Thus far, the Policing Authority is unimpressed. While the commissioner is a good performer in public and is tough, she has met her match in authority chairwoman Josephine Feehily.

Feehily has already called out O’Sullivan for failing to tell the authority about the audit into breath-test figures, and expressed deep concern that she learned of it through reading The Irish Times.

The authority has also declined the commissioner’s request to get the Garda Inspectorate to examine the remedies the Garda has applied to the latest problems with traffic policing, insisting it needed more information to measure the value of such a step.

Roads policing

It said it still did not have all the information it had long been seeking from the Garda and that it wanted that information by the end of the week.

It would also continue to examine the information the Garda supplies to it in advance of its meeting on roads policing on April 27th.

The regular meetings with the authority in public offer no place to hide, especially since they are chaired by Feehily.

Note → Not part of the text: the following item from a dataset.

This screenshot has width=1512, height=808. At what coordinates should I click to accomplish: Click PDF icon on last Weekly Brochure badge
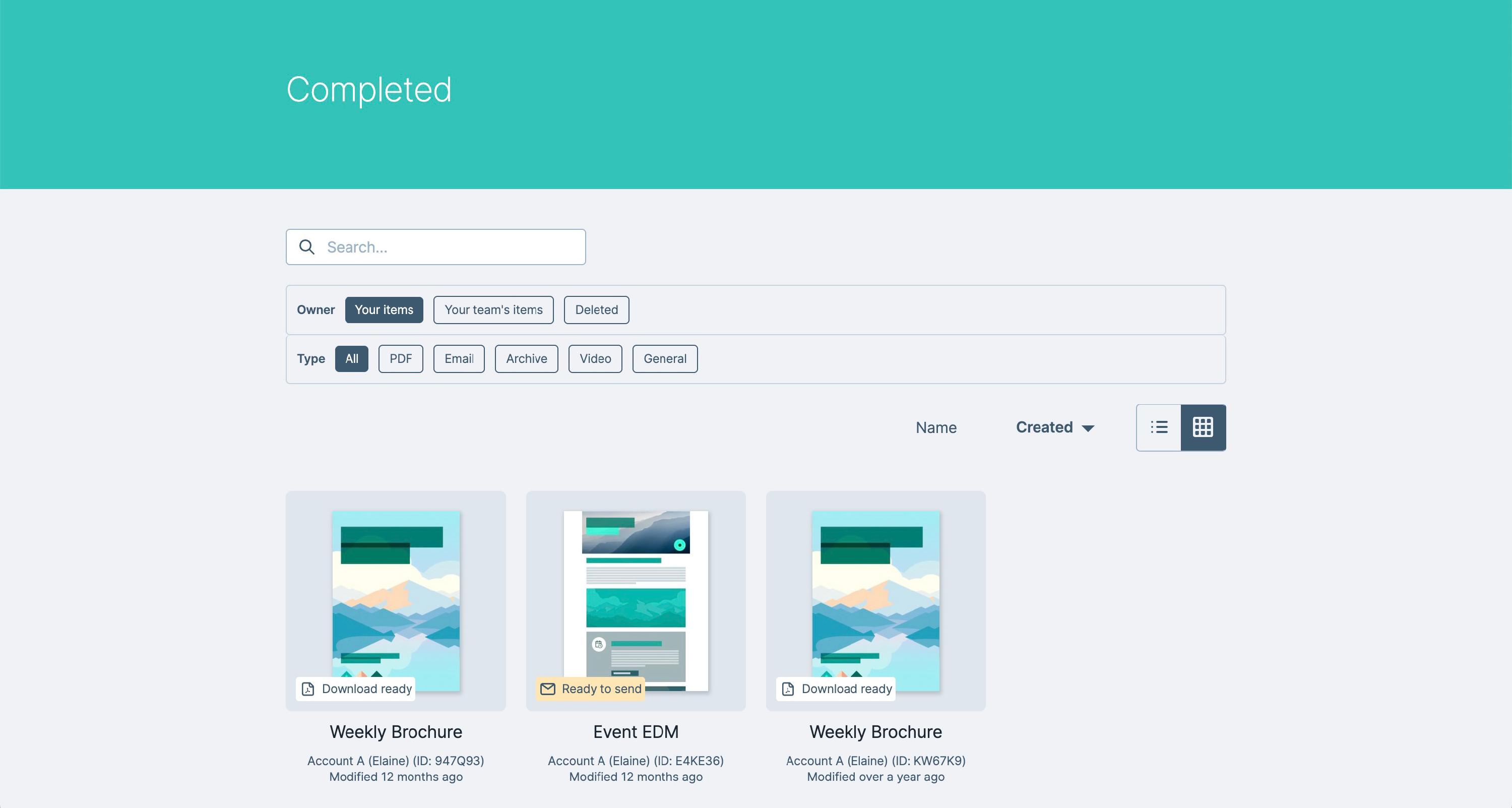pos(788,689)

Above all others, this is the body that can demand information some of the Garda leadership believes it can conceal from the public and the media, believing the interests of the force trump accountability.

Aside from the day-to-day firefighting likely to occupy O’Sullivan, there is the matter of the Charleton tribunal.

It is from this source that a constant barrage of negative press for O’Sullivan and the Garda generally will emerge.

However, O’Sullivan is very good at talking down the clock with prepared points on how well the Garda is doing – at one point before the Oireachtas Justice Committee she actually said “we’re very good at crisis management”.

Any awkward questions in public about the latest revelations from the tribunal will be met with the line “while a tribunal is ongoing it would be inappropriate to comment”.

O’Sullivan is only two years and five months into a seven- year term . And as previous tribunals demonstrate, the Charleton inquiry could continue well into the rest of O’Sullivan’s time in charge and maybe even beyond.

She has insisted repeatedly she was never involved in or even aware of a smear campaign against Sgt Maurice McCabe. And it is that issue the tribunal will deal with first.

O’Sullivan insists she can deal with the tribunal and also run the Garda. Before the events of this week the Policing Authority could only express “a degree of confidence” in her ability to do that.

She has faced down the statements of no confidence from political quarters; the next public utterances from the Policing Authority in relation to her will be very closely watched.